» TO DO:
Only the lines from the one with "This screenshot has height=427, width=619." through the final line below belong in the answer, copied exactly and without pictures.

» DATA FOR REVIEW:
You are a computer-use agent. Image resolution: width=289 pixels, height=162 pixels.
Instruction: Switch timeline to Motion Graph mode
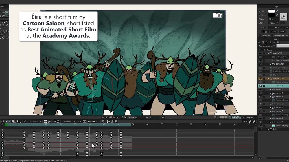(x=19, y=122)
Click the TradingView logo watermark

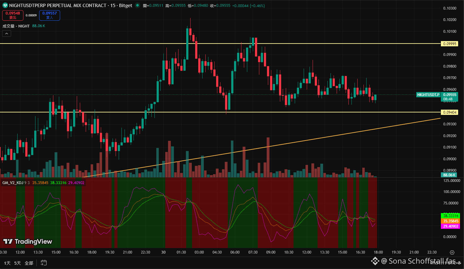pyautogui.click(x=28, y=242)
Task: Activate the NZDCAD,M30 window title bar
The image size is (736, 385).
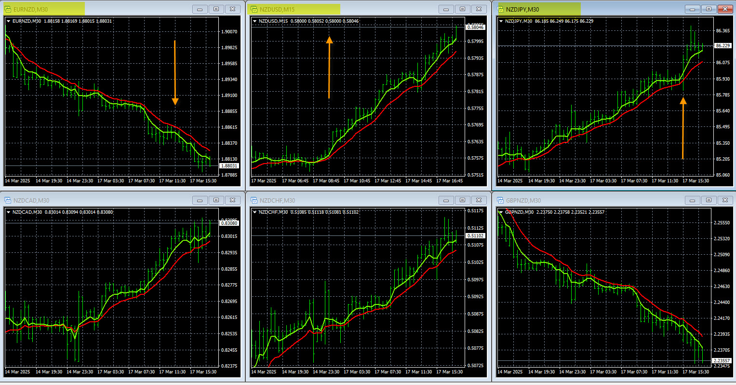Action: (96, 200)
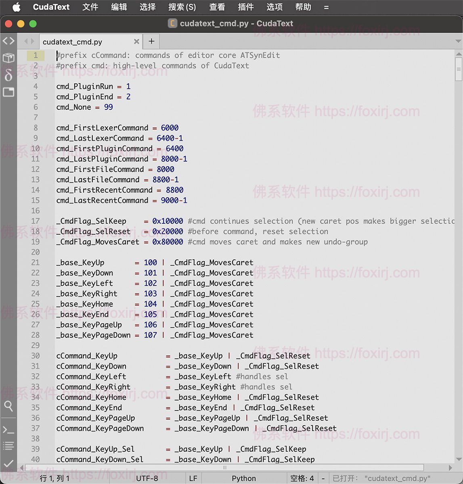463x484 pixels.
Task: Click the 行 1, 列 1 caret position cell
Action: pyautogui.click(x=54, y=478)
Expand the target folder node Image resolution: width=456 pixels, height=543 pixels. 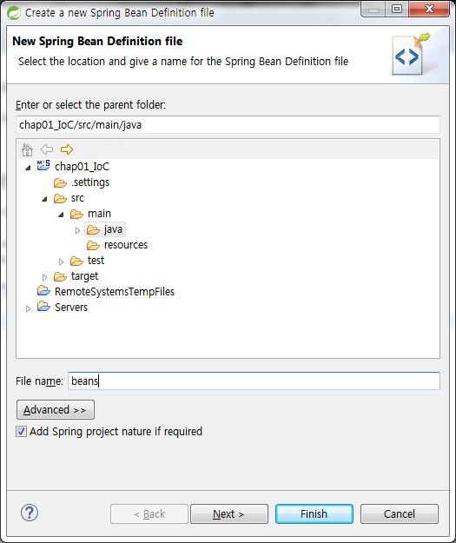(x=44, y=277)
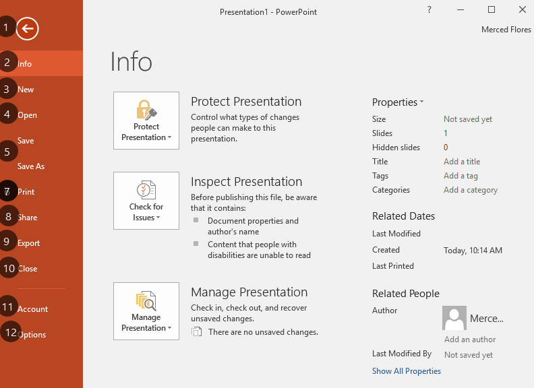This screenshot has width=534, height=388.
Task: Open the Export page
Action: point(41,243)
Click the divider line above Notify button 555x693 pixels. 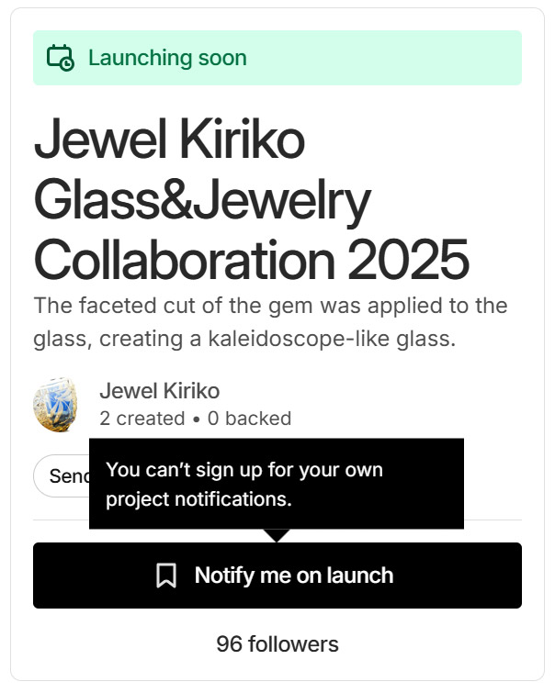pyautogui.click(x=278, y=520)
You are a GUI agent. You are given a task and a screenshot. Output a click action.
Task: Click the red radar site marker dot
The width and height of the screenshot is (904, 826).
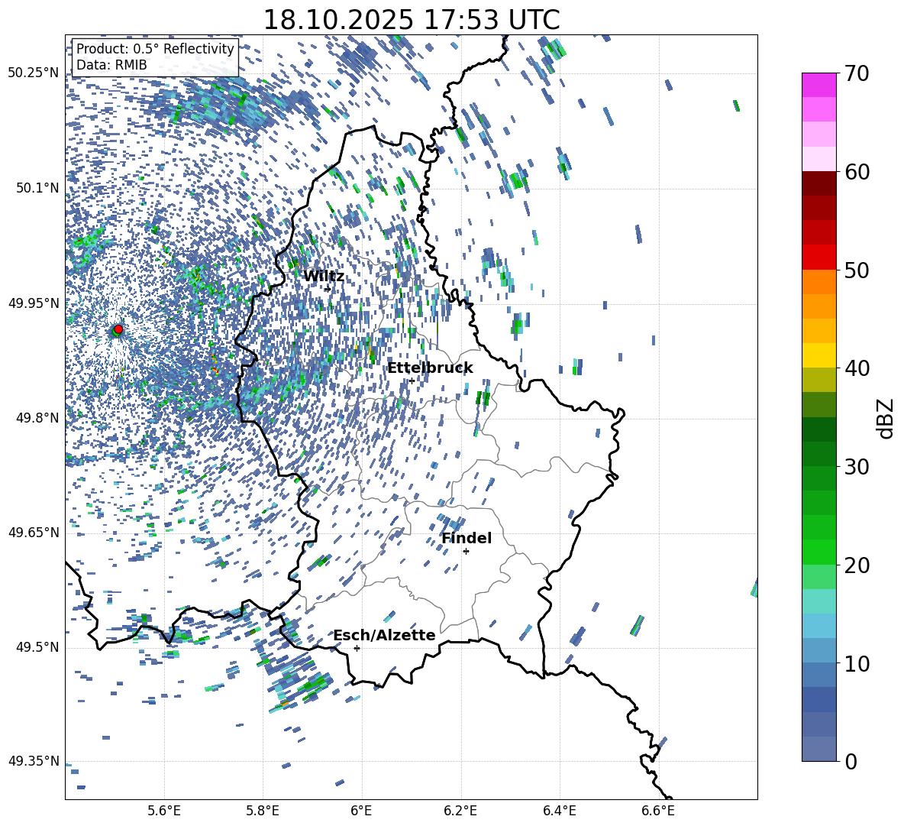tap(118, 329)
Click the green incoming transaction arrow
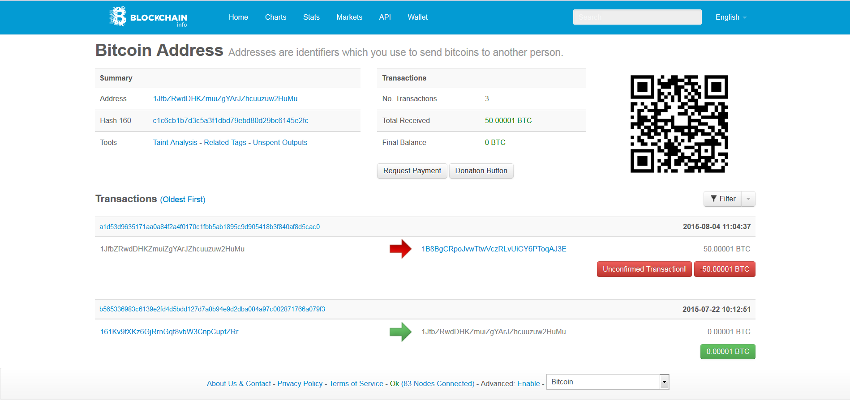Image resolution: width=850 pixels, height=400 pixels. coord(400,332)
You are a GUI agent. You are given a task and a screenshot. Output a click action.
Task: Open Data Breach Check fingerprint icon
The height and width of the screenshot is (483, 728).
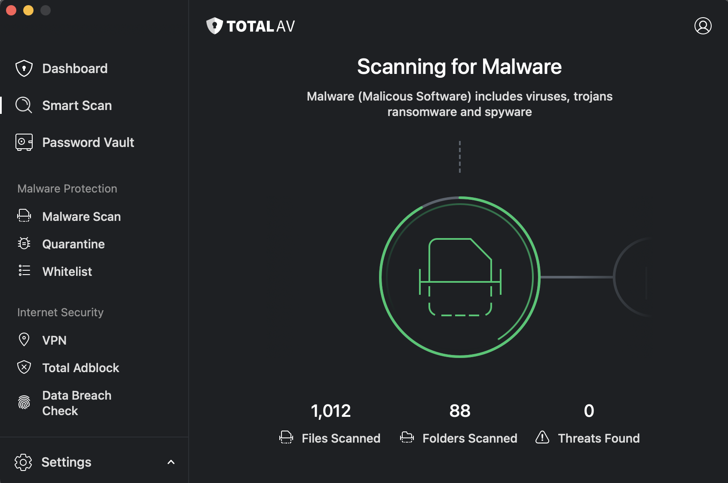(x=24, y=403)
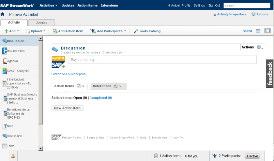Viewport: 274px width, 161px height.
Task: Switch to list view layout
Action: click(258, 31)
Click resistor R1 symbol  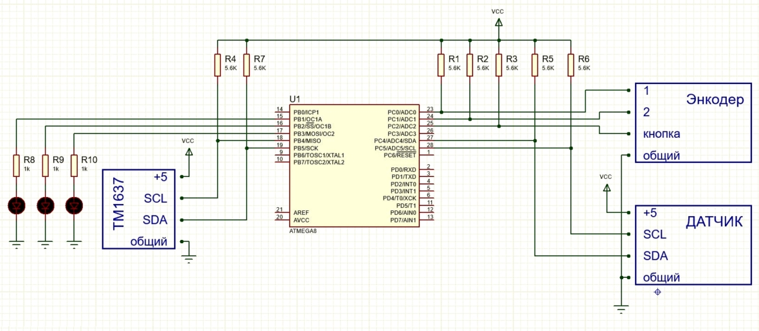(x=441, y=65)
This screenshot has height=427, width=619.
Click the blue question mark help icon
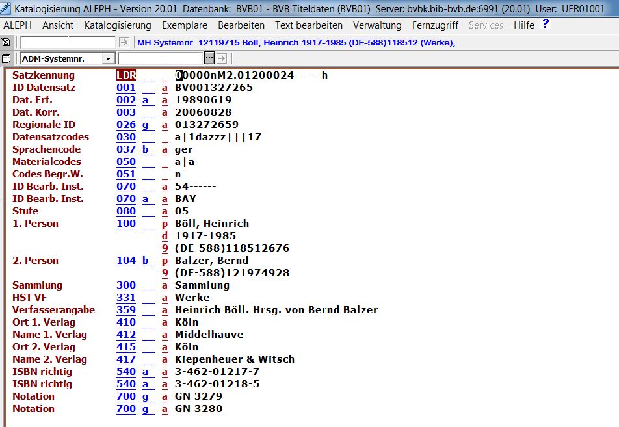click(546, 25)
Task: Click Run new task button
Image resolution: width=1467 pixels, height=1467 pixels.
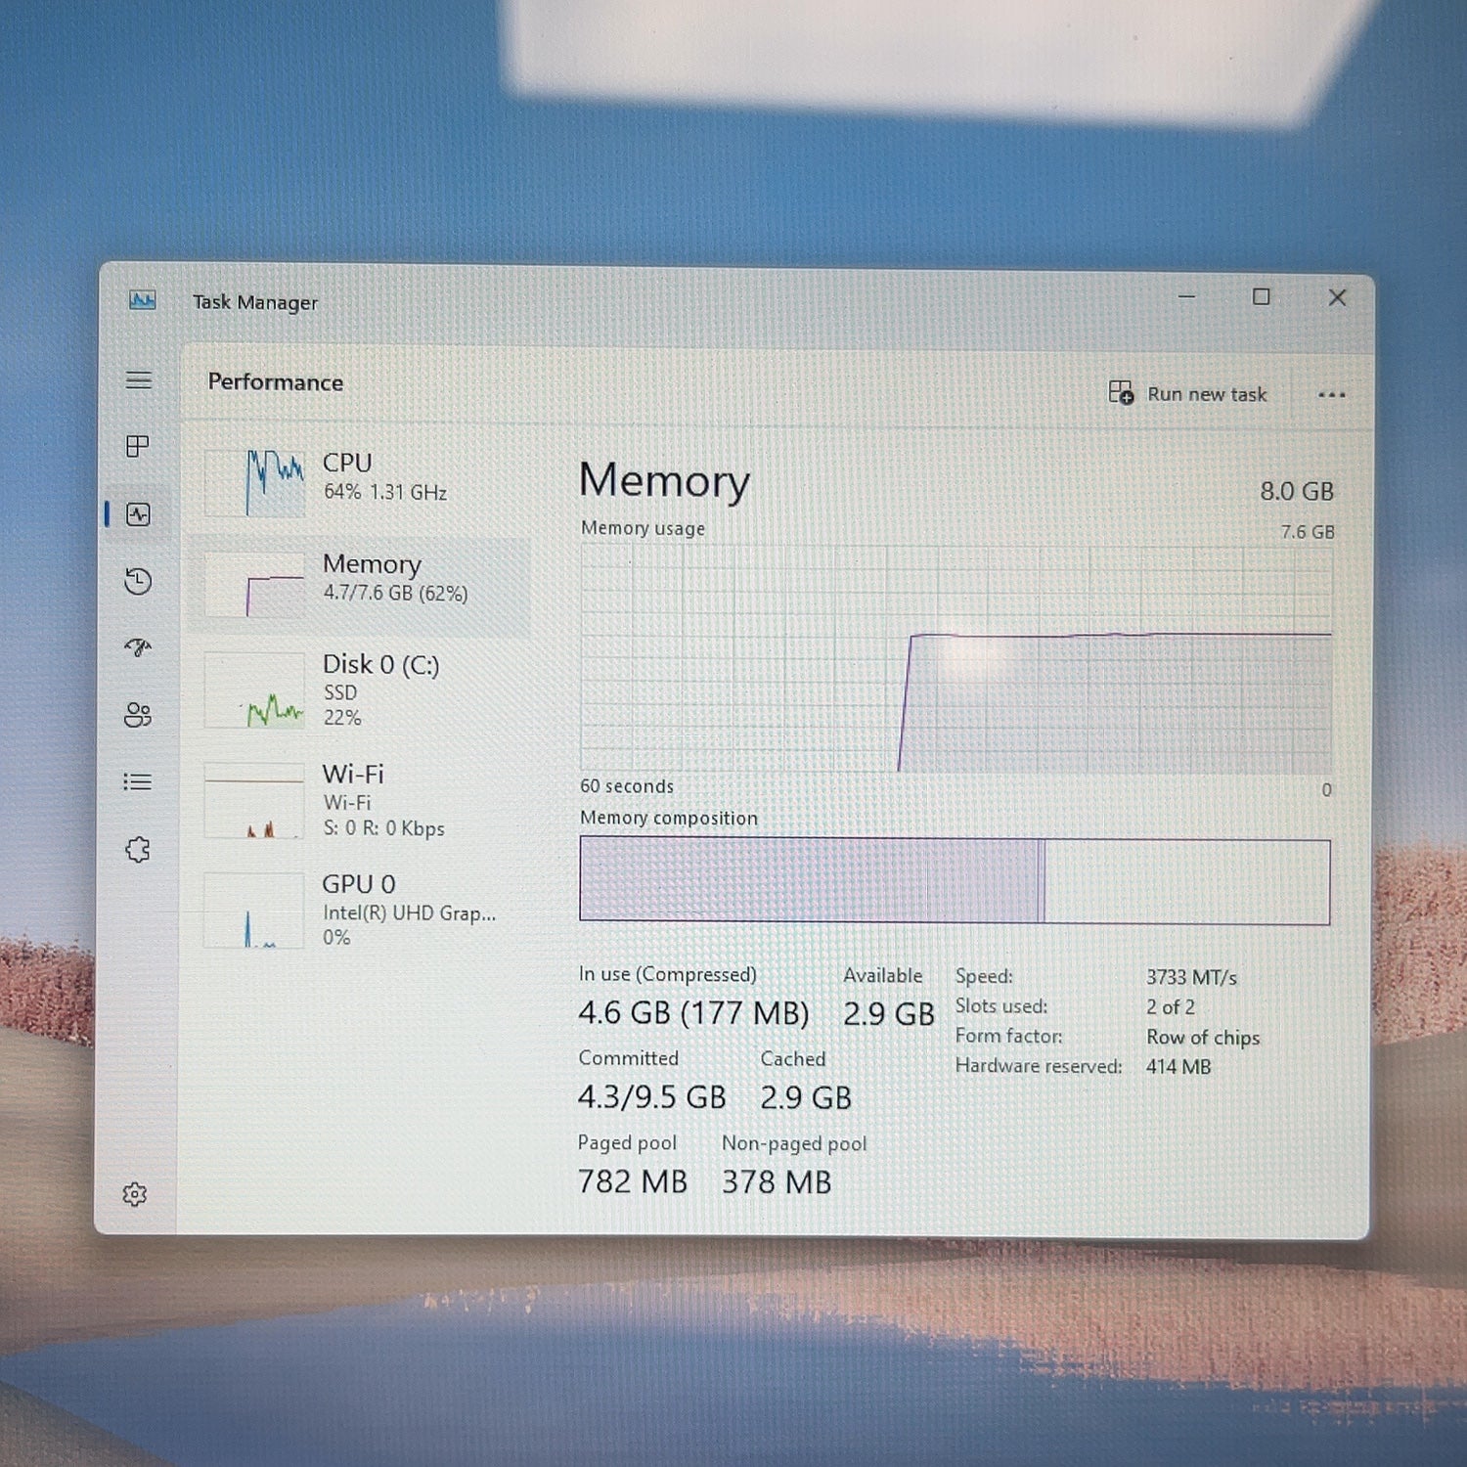Action: (x=1187, y=393)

» WRITTEN SOLUTION:
This screenshot has height=427, width=619.
Click the blue question mark help icon
click(546, 25)
Task: Click Run new task button
Image resolution: width=1467 pixels, height=1467 pixels.
Action: (x=1187, y=393)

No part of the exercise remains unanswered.